FIG. 5 is a side sectional view of the improved manually actuated pump 10 of FIGS. 1-4 with the actuator 60 being located in the extended position. FIG. 6 is a sectional view along line 6--6 in FIG. 5. FIG. 7 is a side sectional view similar to FIG. 5 with the actuator located in the retracted position with FIG. 8 being a sectional view along line 8--8 in FIG. 7. The improved manually actuated pump 10 comprises the pump body 30 having a first and a second body end 31 and 32 with an internal pump cylinder 34 extending therebetween. The internal pump cylinder 34 defines an internal pump cylinder wall 36. The pump body 30 includes a radially outwardly extending flange 38 integrally molded with the pump body 30. A vent opening 39 extends through the internal pump cylinder wall 36 of the pump body 30.

A closure 40 defines a central opening 42 for enabling the first body end 31 of the pump body 30 to extend therethrough. The closure 40 is shown having closure threads 44 for securing with container threads (not shown) extending about the container rim 22 of the container 20 in a conventional fashion. The first body end 31 of the pump body 30 is received within the central opening 42 of the closure 40. The closure threads 44 of the closure 40 are affixable to the container threads (not shown) of the container 20 to secure the pump body 30 to the container 20. When the pump body 30 is secured to the container 20, the flange 38 of the pump body 30 engages with the container rim 22 of the container 20 to seal the pump body 30 to the container 20. Although the closure 40 has been shown attached to the container 20 through closure threads 44, it should be understood that various means may be utilized for securing the closure 40 to the container 20.

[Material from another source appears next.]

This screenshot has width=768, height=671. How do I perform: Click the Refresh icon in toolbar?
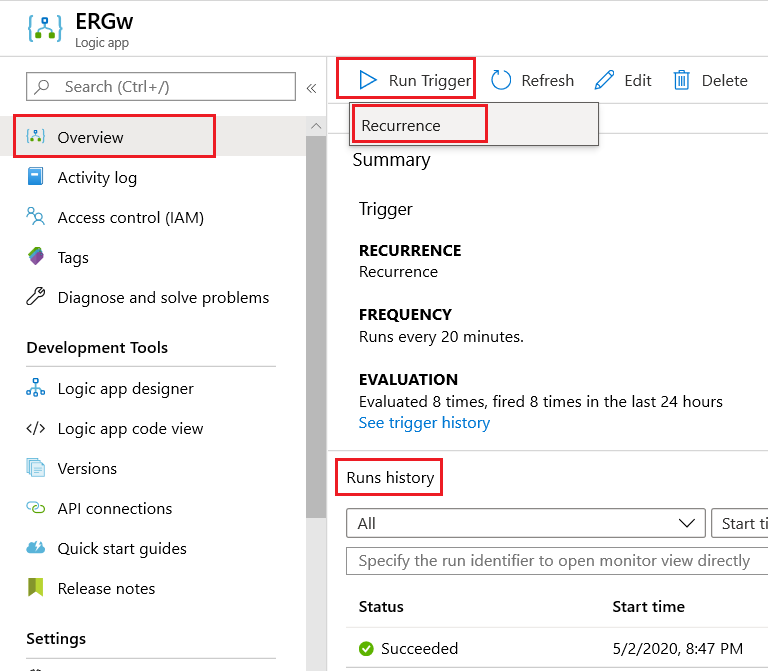501,80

A sleeve 70 disposed within the internal pump cylinder 34 defines a sleeve internal cylinder wall 71. A sleeve external cylinder wall 72 is provided with sleeve clasps 74 for engaging with pump body clasps 75 defined in the internal pump cylinder wall 36 of the pump body 30 for securing the sleeve 70 within the pump body 30. A collar 76 is integrally secured to the sleeve 70 for overlaying the first body end 31 of the pump body 30. The collar 76 also retains the closure 40 between the flange 38 and the collar 76. The engagement of the sleeve clasps 74 with pump body clasps 75 is adjustable for accommodating closure 40 of various wall thickness.

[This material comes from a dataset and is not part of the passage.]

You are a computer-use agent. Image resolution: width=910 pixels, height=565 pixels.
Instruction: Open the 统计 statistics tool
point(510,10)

An eduction tube 78 is frictionally secured into an eduction tube aperture 79 integrally molded into the second body end 32 of the pump body 30. The eduction tube 78 provides fluid communication between the liquid 12 within the container 20 and the internal pump cylinder 34 of the pump body 30.

A first one-way valve means 80 is located proximate the second body end 32 of the pump body 30 for enabling the flow of the liquid 12 only from the container 20 into the internal pump cylinder 34 of the pump body 30. The first one-way valve 80 comprises a valve seat 82 shown as a cylindrical valve seat integrally molded with the pump body 30. The first one-way valve means 80 includes a movable valve member 84 for sealing with the valve seat 82. In this embodiment of the invention, the valve member 84 is shown as a ball valve for sealing with the valve seat 82.

A spring 90 biases the valve member 84 into engagement with the valve seat 82. The spring 90 comprises a coil spring having a first portion 91, a second portion 92 and an intermediate portion 93. The intermediate portion 93 of the coil spring 90 has a smaller diameter relative to the second portion 92 of the coil spring 90. The second portion 92 of the spring 90 is sufficient in diameter to allow the valve member 84 to move linearly within the second portion 92 of the spring 90. The intermediate portion 93 of the spring 90 is sufficiently small in diameter to engage with the valve member 84. The second portion 92 of the spring 90 retains the valve member 84 within second portion 92 of the spring 90 while the intermediate portion 93 of the spring 90 biases the valve member 84 into sealing engagement with the valve seat 82.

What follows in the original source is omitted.